Yudofu and Matsutake-sake party

Recently, I bought an interesting sake product from the shop of Reijin Shuzo (麗人酒造) in Suwa, Nagano Prefecture. This is called Matsutake-sake, a bottle of sake with matsutake mushrooms in it. Matsutake is very popular and expensive mushroom and Japanese people like matsutake so much that they import the mushroom from China, Canada, and other countries.

In the bottle, there are cut matsutake. So, I thought, we could grill and eat the mushroom while drinking this sake, and I called some friends to held a party.

Another theme of the party was yudofu. Yudofu means boiled tofu. We place pieces of tofu in hot water to warm up them, and enjoy tofu hot. To enjoy the original taste of tofu at the maximum, we boil tofu just with a piece of kombu (kelp, or Laminaria japonica), and no complex recipe is necessary.

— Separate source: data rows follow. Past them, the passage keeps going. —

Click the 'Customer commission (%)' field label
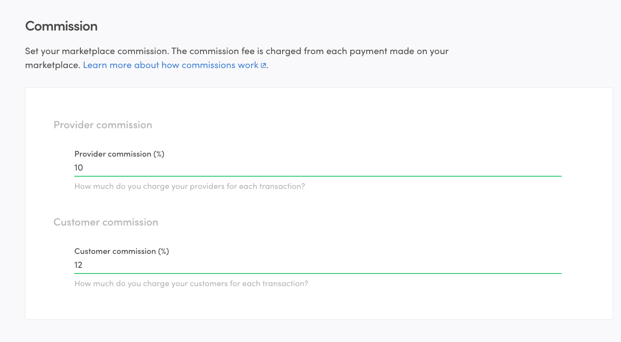point(121,251)
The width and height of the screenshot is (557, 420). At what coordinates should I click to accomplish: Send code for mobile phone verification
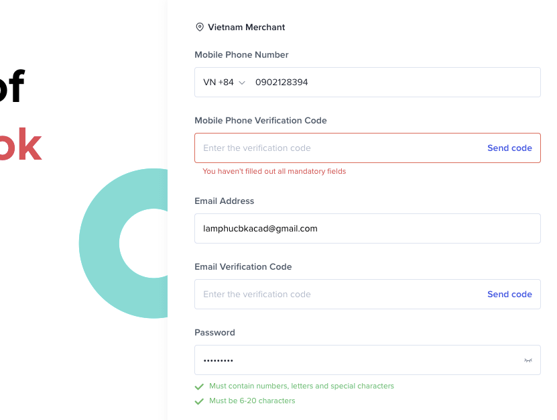coord(509,148)
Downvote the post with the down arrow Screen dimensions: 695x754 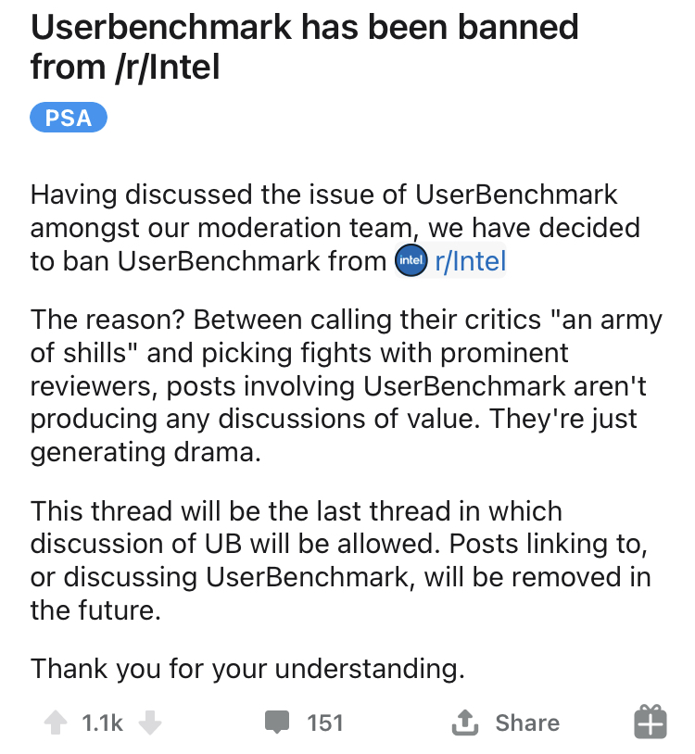[x=150, y=723]
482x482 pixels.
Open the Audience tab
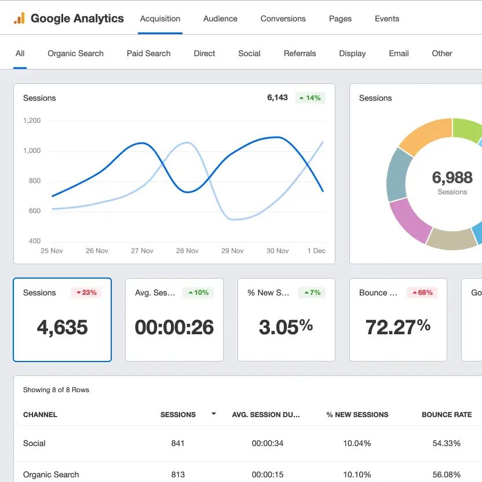point(220,19)
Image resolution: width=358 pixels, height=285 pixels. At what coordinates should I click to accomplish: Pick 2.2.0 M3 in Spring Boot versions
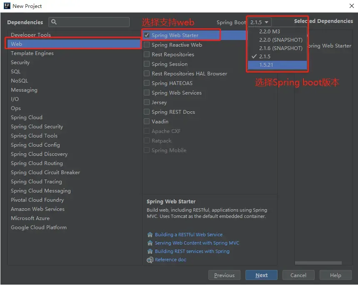click(x=270, y=31)
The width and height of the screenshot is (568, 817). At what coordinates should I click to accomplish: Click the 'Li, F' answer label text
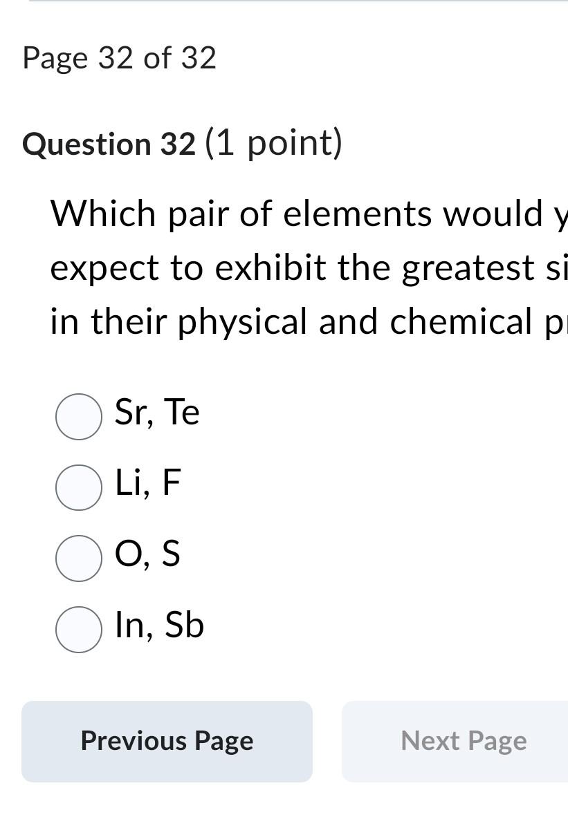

We dip the warmed tofu in soy-based sauce and eat it.

And, to make the party more attractive, this time I introduced a new device for yudofu, which is called yudofu-oke (wooden pail for making hot tofu). The pail is made of sawara cypress and equipped with a brazier in which burning charcoal is to be placed. When you put water in the pail and burning charcoal in the brazier, the heat of the charcoal warms the water. So, you put cut tofu pieces in the water to warm them up.

However, I had some problems about the yudofu-oke. The opening of the brazier was small and I can put only small pieces of charcoal in the brazier. Also, the brazier itself is not very big to contain much charcoal. Maybe, yudofu should not be eaten at so high a temperature, or I can preheat water with another pan or kettle.

By the way, the small pot with handle set on the yudofu-oke (see the picture below) is for warming the sauce for yudofu. You just put some sauce in the pot and set the pot on the yudofu-oke. However, if you love warmed sake, I think you can put your sake in the pot and set it on the pail to warm it.

Well, what about the matsutake sake? The sake was in a 1.8-litter bottle, and I had some difficulty to take out the mushrooms. The mushrooms were first floating in the upper part of the sake, but later they sank deep in the bottle. So we need to empty the bottle first. We were five people, and some kindly brought 720-ml bottles of sake. So, we had another three 720-ml bottles. After emptied these three bottles, emptying another big bottle was hard for us. After all, I needed to move some of the sake to an emptied small bottle.

The matsutake sake has a slight smell of the matsutake mushrooms. The mushrooms, which we grilled and ate, tasted alcoholic from being soaked in the sake for a long time.